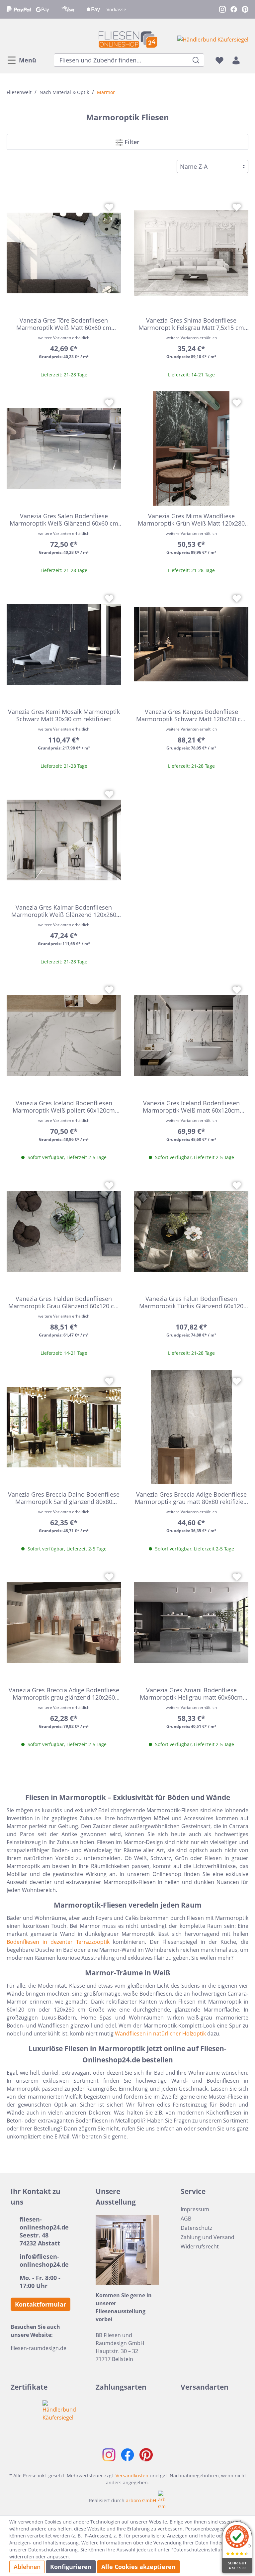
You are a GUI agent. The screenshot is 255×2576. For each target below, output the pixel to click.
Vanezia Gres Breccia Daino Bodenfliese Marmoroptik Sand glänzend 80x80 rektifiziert (64, 1498)
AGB (186, 2218)
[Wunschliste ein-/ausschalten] (109, 207)
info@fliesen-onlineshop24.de (44, 2260)
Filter (131, 142)
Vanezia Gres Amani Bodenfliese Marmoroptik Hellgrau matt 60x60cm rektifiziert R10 (191, 1693)
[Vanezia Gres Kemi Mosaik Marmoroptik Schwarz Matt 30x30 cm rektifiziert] (64, 644)
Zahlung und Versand (207, 2237)
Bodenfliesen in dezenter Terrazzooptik (58, 1941)
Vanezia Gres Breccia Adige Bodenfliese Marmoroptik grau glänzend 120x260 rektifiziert (64, 1693)
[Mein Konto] (236, 60)
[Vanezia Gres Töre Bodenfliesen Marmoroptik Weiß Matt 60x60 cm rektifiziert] (64, 253)
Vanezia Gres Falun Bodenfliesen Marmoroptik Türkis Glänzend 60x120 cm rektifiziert (191, 1302)
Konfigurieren (71, 2567)
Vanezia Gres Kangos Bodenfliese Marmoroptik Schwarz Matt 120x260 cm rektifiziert (191, 715)
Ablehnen (27, 2567)
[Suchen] (196, 60)
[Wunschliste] (219, 60)
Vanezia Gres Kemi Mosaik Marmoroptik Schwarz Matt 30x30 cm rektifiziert (64, 715)
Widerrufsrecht (200, 2246)
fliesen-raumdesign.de (38, 2348)
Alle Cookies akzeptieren (138, 2567)
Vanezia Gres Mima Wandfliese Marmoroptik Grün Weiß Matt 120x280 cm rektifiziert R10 (191, 519)
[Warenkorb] (246, 60)
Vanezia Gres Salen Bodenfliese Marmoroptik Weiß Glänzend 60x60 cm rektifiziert (64, 519)
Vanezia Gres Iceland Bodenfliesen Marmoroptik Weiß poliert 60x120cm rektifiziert (64, 1106)
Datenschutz (196, 2227)
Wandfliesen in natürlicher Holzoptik (160, 2033)
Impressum (195, 2209)
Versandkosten (132, 2475)
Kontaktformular (40, 2304)
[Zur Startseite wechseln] (127, 39)
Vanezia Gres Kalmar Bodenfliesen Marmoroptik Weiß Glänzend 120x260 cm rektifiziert (63, 911)
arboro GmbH (141, 2500)
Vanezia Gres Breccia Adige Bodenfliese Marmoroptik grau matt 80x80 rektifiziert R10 (191, 1498)
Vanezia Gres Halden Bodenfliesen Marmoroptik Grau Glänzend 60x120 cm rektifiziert (64, 1302)
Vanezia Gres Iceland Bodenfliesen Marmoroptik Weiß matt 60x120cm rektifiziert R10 (191, 1106)
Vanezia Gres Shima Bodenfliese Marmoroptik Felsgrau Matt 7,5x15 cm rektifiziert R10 (191, 324)
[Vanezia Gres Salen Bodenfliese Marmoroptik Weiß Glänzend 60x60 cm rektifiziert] (64, 448)
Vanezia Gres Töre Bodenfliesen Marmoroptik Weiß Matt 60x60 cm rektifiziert (63, 324)
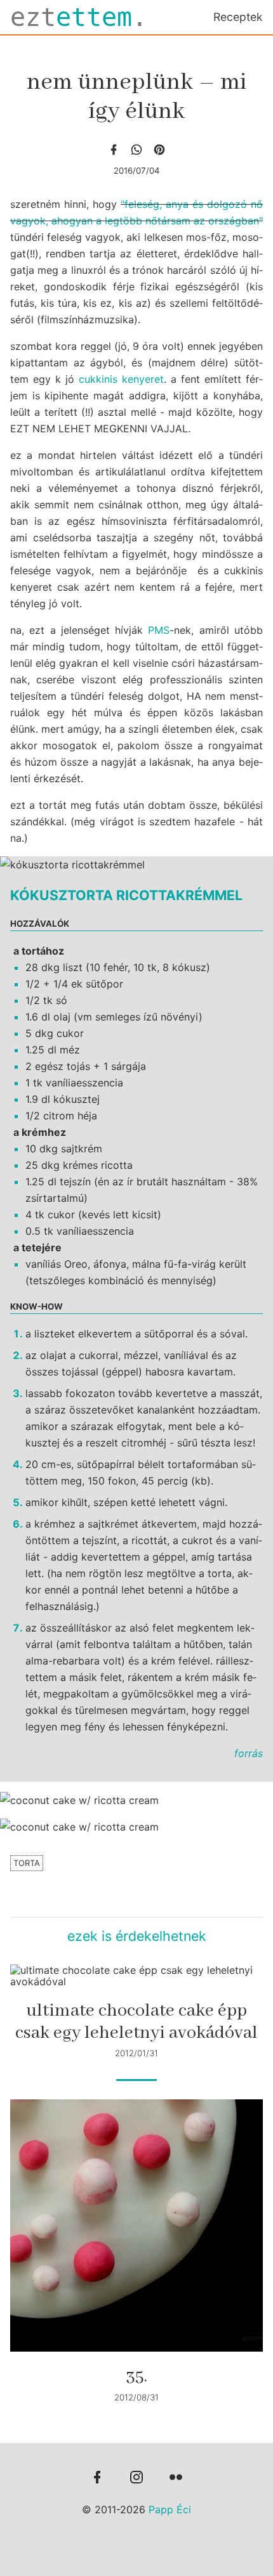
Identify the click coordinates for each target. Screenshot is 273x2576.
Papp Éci (170, 2509)
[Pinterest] (159, 149)
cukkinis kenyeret (121, 379)
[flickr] (176, 2478)
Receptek (238, 16)
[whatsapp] (136, 149)
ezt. (78, 17)
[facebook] (113, 149)
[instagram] (136, 2478)
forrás (248, 1753)
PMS (159, 630)
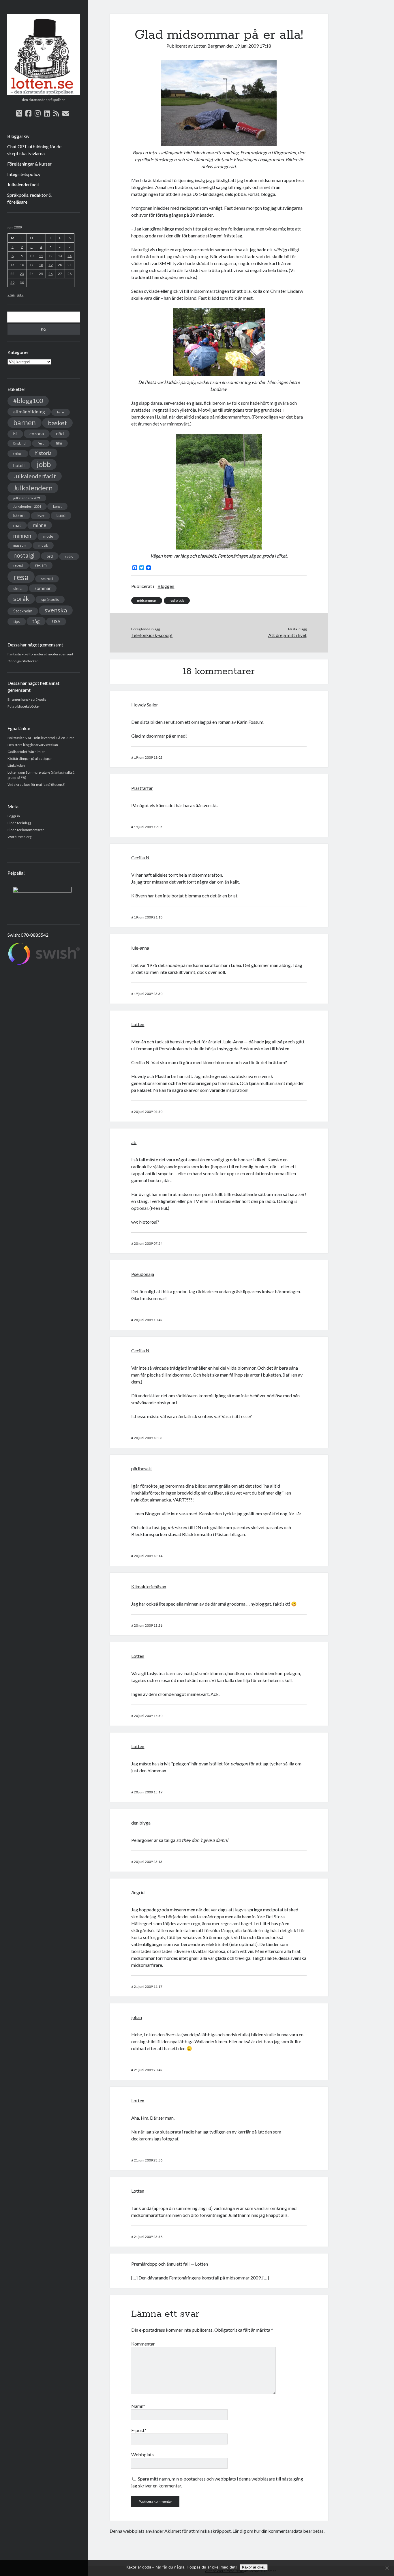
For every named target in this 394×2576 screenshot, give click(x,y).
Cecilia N (140, 857)
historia (43, 453)
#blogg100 (28, 400)
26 (50, 273)
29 (12, 282)
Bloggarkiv (18, 136)
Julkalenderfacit (23, 184)
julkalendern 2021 (26, 498)
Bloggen (165, 586)
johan (136, 2017)
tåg (36, 621)
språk (21, 598)
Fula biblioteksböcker (23, 706)
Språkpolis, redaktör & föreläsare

_____

- **GOAL OF THE EXERCISE**: Wherever "Töre" appears in the listing, report the line it is on.

- **TASK SOLUTION**:
[Vanezia Gres Töre Bodenfliesen Marmoroptik Weiß Matt 60x60 cm rektifiziert] (64, 253)
Vanezia Gres Töre Bodenfliesen Marmoroptik Weiß Matt 60x60 cm rektifiziert (63, 324)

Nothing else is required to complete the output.